__YOUR TASK__
From the entries, return every line where the string "each" shows up.

__INFORMATION__

....

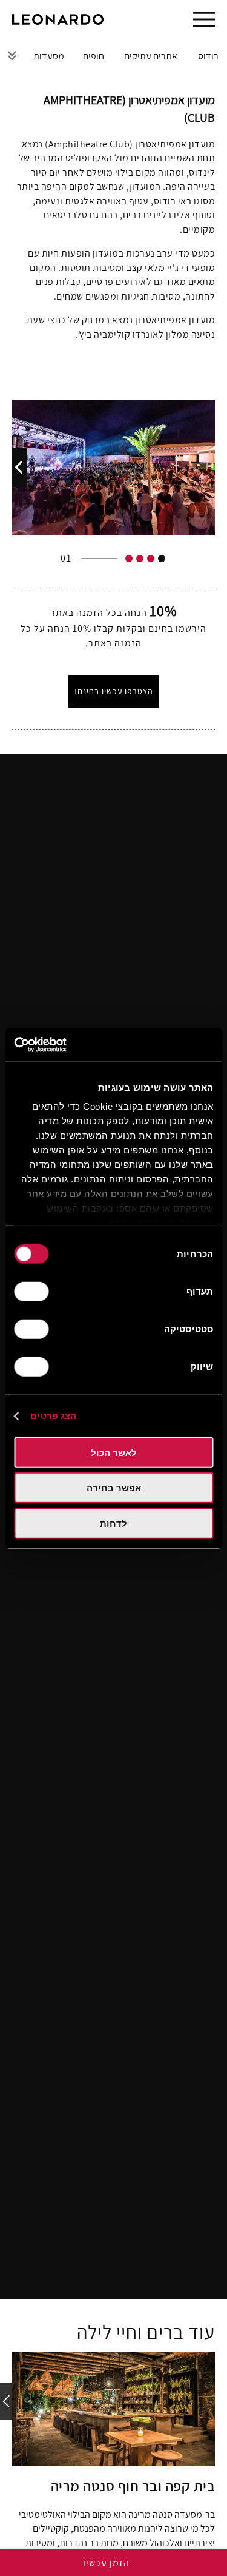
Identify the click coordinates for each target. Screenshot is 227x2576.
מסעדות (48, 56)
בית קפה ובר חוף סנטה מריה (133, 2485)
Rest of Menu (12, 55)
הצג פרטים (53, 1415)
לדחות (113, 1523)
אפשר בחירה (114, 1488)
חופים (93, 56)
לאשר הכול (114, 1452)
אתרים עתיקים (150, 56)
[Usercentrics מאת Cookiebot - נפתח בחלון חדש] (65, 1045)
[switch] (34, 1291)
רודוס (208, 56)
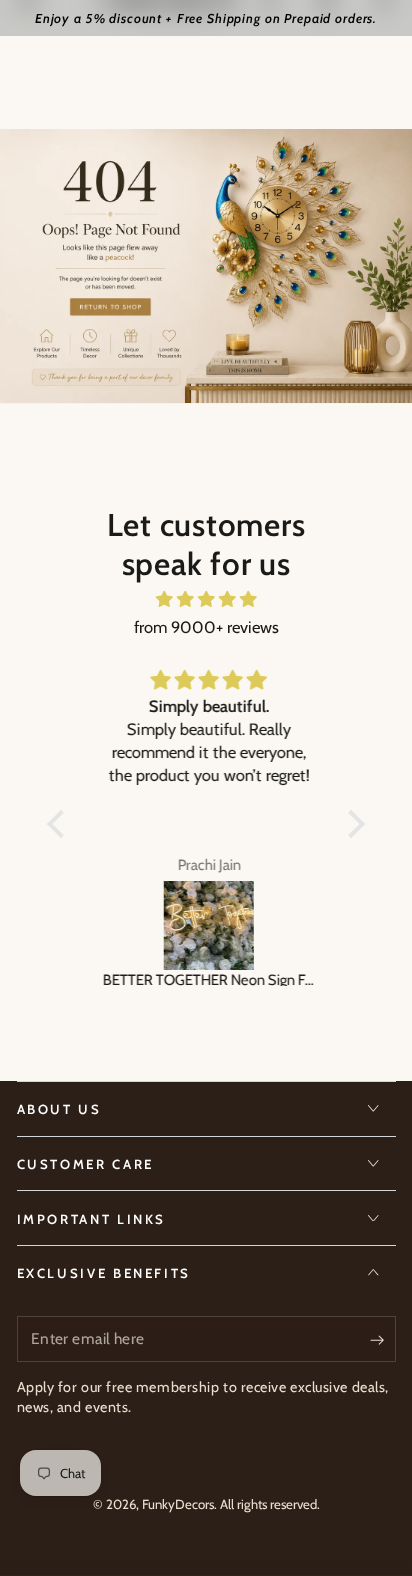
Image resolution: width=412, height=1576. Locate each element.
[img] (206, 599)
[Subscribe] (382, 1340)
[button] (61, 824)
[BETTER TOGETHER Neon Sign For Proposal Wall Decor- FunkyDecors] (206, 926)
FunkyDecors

....

__EXERCISE RESULT__
Identify the click coordinates for each target. Screenshot is 227x2576.
Image resolution: width=412, height=1576. Locate each element.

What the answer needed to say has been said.